# Kay County, OK. Apparently acts of heroism are frowned upon.



## RodneyFarva (Jan 18, 2007)

The balls on this prosecutor...

Kay County, OK – The district judge on Thursday dismissed the murder indictment against Blackwell Police Lieutenant John Mitchell for killing an active shooter almost two years ago and said the woman’s death had been “justifiable homicide.”

District Court Judge Lee Turner quashed the indictment against Lt. Mitchell for the murder or manslaughter of 34-year-old Michael Ann Godsey on Aug. 12 in an order obtained by The Police Tribune.

Turner said in his ruling that criminal charges can only be brought against an officer when the use of physical force exceeded the degree of physical force permitted by law, or when the officer’s actions violated department policy.

The judge’s order said the district attorney had failed to “establish a prima facia showing that the law enforcement officer’s use of force was excessive.”

Turner said in his ruling that Godsey had proven that she was a threat to officers and the general public as long as she was armed and not in custody.

The district attorney’s indictment had pointed to the number of shots fired by Lt. Mitchell as excessive, but the judge did not agree.

“Applying the United States Supreme Court ruling in Plumhoff, if Lt. Mitchell was justified in initially firing at the point he did on Doolin Ave., then he was justified in continued firing after the turn on 13th Street since Ms. Godsey was still a violent fleeing felon who was still in possession of a semiautomatic handgun and was a threat to officers as long as she was in possession of the handgun and was not in custody,” Turner wrote.
* ( Plumhoff v. Rickard - Wikipedia ) ~RF


The judge said in the order dismissing the indictment against the lieutenant that the active shooter never gave any indicated she intended to surrender.

Turner said he agreed, “based on the totality of the circumstances,” that Lt. Mitchell’s “actions in shooting Ms. Godsey do amount to justifiable homicide pursuant to holdings of the United States Supreme Court cases, Oklahoma Court of Criminal Appeals cases and other federal cases” that were cited in the defense attorney’s motion to have the charges dismissed.

The incident that led to the officer-involved shooting began at approximately 3 a.m. on May 20, 2019, when Blackwell police received reports that someone was firing a gun in the 1300-block of South Main, KFOR reported.

While officers responded to the scene, the dispatch center received additional calls that someone in a white pickup was firing rounds at several locations around Blackwell.

Godsey ultimately opened fire on the police officer who located her in the pickup truck in the driveway of her mother’s home.

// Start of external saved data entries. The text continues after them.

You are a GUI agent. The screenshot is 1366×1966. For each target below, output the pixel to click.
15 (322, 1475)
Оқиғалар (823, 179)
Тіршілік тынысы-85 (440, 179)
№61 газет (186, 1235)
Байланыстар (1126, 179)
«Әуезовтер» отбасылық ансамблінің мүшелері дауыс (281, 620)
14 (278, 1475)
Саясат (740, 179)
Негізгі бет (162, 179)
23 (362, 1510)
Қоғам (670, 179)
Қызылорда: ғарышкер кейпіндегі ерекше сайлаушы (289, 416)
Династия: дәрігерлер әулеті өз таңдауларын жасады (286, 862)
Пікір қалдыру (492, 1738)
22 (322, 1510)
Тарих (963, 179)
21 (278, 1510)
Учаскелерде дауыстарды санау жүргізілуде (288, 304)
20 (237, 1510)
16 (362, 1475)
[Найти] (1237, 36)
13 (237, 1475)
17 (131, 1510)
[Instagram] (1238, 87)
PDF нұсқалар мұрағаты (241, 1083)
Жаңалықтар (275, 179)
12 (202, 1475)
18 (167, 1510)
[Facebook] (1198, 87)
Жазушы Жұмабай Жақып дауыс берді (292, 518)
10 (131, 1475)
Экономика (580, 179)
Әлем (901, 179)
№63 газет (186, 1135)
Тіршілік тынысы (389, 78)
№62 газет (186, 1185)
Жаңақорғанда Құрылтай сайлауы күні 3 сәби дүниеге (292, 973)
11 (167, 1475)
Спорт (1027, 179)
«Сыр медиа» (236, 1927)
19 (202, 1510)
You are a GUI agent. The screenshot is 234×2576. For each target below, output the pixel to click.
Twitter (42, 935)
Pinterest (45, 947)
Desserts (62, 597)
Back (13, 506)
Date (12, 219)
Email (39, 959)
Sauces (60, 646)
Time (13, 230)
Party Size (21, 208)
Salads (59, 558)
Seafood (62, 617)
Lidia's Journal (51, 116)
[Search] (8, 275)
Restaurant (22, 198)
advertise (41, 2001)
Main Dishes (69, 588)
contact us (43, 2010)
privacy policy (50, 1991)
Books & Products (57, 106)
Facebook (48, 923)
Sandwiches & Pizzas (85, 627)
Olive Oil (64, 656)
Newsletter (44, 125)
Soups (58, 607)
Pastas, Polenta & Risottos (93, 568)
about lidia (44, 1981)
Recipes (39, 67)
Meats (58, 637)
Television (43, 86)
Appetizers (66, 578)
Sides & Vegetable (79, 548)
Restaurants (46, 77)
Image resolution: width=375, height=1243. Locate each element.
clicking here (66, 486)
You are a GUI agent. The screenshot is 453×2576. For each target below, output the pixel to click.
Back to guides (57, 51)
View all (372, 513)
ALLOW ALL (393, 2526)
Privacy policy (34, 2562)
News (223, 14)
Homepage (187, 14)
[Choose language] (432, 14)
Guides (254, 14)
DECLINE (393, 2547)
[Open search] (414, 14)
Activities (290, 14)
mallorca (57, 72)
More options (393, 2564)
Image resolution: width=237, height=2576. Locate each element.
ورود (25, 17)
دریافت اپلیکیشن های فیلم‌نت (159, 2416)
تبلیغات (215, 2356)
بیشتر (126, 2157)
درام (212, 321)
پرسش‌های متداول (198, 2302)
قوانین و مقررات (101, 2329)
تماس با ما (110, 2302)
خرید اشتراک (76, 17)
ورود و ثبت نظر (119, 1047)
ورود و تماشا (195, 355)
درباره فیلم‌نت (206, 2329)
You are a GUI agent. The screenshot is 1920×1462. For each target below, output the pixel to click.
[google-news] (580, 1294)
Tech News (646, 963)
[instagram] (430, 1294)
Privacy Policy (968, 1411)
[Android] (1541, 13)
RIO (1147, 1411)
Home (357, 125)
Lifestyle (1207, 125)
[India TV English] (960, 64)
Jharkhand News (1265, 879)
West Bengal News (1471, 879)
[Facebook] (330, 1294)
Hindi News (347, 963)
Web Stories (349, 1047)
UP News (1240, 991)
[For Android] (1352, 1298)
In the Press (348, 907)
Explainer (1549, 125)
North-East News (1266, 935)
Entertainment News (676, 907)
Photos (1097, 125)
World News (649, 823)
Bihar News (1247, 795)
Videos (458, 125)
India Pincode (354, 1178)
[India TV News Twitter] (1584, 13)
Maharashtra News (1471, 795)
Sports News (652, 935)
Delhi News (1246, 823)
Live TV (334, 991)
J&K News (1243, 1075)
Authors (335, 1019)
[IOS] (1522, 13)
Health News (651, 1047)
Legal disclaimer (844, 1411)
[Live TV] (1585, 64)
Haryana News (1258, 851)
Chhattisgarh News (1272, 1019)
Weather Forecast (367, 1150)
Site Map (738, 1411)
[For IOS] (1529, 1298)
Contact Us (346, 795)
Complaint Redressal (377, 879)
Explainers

She was known to police and her mother had been in contact with officers for days prior to her daughter’s shooting spree which began when she fired a handgun at her mother, the judge’s order said.

Godsey led officers on a chase across town while shooting at police vehicles and officers returned fire.

Her rampage continued until Lt. Blackwell, who had recently completed active shooter training, fatally shot her inside the pickup truck when the vehicle stopped on the side of the roadway.

An independent internal affairs committee and the Oklahoma State Bureau of Investigation quickly cleared Lt. Mitchell and the other officers present of any wrongdoing in the officer-involved shooting.

Then seven months after the incident, the district attorney presented evidence to a grand jury and secured an indictment against Lt. Mitchell for second-degree murder or first-degree manslaughter.

Noble County Associate District Judge Nikki Leach, acting as magistrate at the preliminary hearing, found prosecutors did not have probably cause to charge Lt. Mitchell with murder, but allowed the manslaughter charges to go forward.

Local law enforcement told The Police Tribune at the time that they were shocked by the indictment of Lt. Mitchell.

“I’ve yet to see in American history when an active shooter was taken out by a police officer or civilian who was then charged with murder – murder isn’t defined by that in America,” Oklahoma Fraternal Order of Police (FOP) President Jason Smith said.

Smith told The Police Tribune at the time that District Attorney Jason Hicks had failed to tell the grand jury about the suspect’s bullet holes in the police car in his indictment.

The union president called Lt. Mitchell the perfect example of a “good lawman,” but instead of holding him up as deserving of praise, they’re trying to make a bad example out of him.

“Instead of the heroism award he should have gotten for putting his life between the public and an active shooter, Lt. Mitchell received an indictment for murder,” he told The Police Tribune, sounding disgusted.

The lieutenant’s attorney, Gary James, filed a motion with the court to quash the indictment after the preliminary hearing but the case remained in limbo for almost two years because of delays that resulted from courthouse closures.

The Police Tribune reached out to James for comment after the judge’s ruling was released but had not heard back at publication time.


----------



## Sooty (Nov 1, 2018)

This prosecutor shows himself to be unethical and willing to withhold exculpatory evidence that will affect a verdict. 

He needs to be disbarred.


----------



## RodneyFarva (Jan 18, 2007)

And be held in contempt of court.


----------



## mpd61 (Aug 7, 2002)

He's another RINO douche-pump!!!!
He has no balls....................
District Attorney Jason Hicks Wins 'DA Of The Year' Award (news9.com)


----------